Highly Diastereoselective Synthesis of Oxindoles Containing Vicinal Quaternary and Tertiary Stereocenters by a Domino Heck/Decarboxylative Alkynylation Sequence

Dong-Chao Wang; Pan-Pan Wu; Pei-Yu Du; Gui-Rong Qu; Hai-Ming Guo

doi:10.1021/acs.orglett.2c01517

Highly Diastereoselective Synthesis of Oxindoles Containing Vicinal Quaternary and Tertiary Stereocenters by a Domino Heck/Decarboxylative Alkynylation Sequence

Org Lett. 2022 Jun 17;24(23):4212-4217. doi: 10.1021/acs.orglett.2c01517. Epub 2022 Jun 6.

Authors

Dong-Chao Wang¹, Pan-Pan Wu², Pei-Yu Du², Gui-Rong Qu², Hai-Ming Guo¹

Affiliations

¹ NMPA Key Laboratory for Research and Evaluation of Innovative Drug, Key Laboratory of Green Chemical Media and Reactions, Ministry of Education, Collaborative Innovation Center of Henan Province for Green Manufacturing of Fine Chemicals, School of Chemistry and Chemical Engineering, Henan Normal University, Xinxiang, Henan 453007, China.
² NMPA Key Laboratory for Research and Evaluation of Innovative Drug, School of Chemistry and Chemical Engineering, Henan Normal University, Xinxiang, Henan 453007, China.

PMID: 35666666
DOI: 10.1021/acs.orglett.2c01517

Abstract

A palladium-catalyzed domino Heck/decarboxylative alkynylation reaction of trisubstituted alkenes or enamines is reported.
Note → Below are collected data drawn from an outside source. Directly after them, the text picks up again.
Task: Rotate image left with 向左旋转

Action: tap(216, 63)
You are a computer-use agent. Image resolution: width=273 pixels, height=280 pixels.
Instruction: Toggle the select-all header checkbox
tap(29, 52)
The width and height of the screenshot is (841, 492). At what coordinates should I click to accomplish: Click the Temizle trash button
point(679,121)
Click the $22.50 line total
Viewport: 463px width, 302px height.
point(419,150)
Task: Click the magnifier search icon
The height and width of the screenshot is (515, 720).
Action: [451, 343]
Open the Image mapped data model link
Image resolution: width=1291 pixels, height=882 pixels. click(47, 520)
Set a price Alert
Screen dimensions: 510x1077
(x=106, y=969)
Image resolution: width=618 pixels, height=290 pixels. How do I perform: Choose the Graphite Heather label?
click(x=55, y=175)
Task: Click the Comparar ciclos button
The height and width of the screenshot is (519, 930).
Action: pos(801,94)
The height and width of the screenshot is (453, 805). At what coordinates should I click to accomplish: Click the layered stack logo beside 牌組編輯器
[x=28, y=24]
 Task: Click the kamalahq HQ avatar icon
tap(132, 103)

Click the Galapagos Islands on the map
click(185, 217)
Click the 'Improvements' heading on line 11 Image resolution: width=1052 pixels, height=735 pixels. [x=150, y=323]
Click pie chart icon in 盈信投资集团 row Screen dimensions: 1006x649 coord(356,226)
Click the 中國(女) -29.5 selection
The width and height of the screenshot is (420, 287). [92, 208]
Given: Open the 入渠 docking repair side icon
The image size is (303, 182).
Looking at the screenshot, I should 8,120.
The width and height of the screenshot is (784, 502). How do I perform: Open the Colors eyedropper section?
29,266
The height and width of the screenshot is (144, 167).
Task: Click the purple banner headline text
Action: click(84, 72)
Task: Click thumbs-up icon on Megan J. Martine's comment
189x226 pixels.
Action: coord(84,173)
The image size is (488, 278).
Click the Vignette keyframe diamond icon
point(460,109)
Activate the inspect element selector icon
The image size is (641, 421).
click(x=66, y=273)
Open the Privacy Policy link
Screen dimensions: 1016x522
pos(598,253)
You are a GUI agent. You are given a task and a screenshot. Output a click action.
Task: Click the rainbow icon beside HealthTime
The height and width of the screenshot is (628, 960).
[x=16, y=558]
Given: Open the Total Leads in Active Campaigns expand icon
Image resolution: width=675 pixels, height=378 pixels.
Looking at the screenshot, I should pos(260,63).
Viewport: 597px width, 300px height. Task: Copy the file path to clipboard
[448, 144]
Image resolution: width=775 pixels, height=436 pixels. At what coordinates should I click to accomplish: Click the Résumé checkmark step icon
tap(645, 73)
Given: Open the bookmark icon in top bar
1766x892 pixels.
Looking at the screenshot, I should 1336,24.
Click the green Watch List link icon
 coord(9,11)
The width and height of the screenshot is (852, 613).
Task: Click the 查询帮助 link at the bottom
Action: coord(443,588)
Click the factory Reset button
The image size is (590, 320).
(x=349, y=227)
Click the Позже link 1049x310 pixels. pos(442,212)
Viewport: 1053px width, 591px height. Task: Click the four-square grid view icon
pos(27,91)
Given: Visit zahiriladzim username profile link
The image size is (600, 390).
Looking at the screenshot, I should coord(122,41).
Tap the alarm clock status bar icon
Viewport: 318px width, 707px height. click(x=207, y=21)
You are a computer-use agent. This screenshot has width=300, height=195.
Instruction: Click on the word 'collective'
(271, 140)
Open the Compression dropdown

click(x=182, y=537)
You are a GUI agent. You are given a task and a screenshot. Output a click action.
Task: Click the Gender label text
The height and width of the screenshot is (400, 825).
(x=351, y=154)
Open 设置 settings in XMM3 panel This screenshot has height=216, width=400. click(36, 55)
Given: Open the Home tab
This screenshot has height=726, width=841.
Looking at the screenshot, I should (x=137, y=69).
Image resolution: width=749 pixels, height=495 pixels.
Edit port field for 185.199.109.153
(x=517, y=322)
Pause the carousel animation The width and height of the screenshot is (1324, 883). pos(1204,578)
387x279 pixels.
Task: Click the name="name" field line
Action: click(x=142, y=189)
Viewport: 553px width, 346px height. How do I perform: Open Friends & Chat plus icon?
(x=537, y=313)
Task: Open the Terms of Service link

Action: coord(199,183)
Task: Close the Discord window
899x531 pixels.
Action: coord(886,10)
For two different types of substrates, the current domino reaction employing different solvents and bases led to 3,3-disubstituted oxindoles and hydropyrimidinyl spirooxindoles containing vicinal quaternary and tertiary stereocenters in moderate to good yields, respectively. The general applicability of this method was shown by gram-scale syntheses and diverse transformations of the reaction products. The enantioselective version for this domino process was also studied.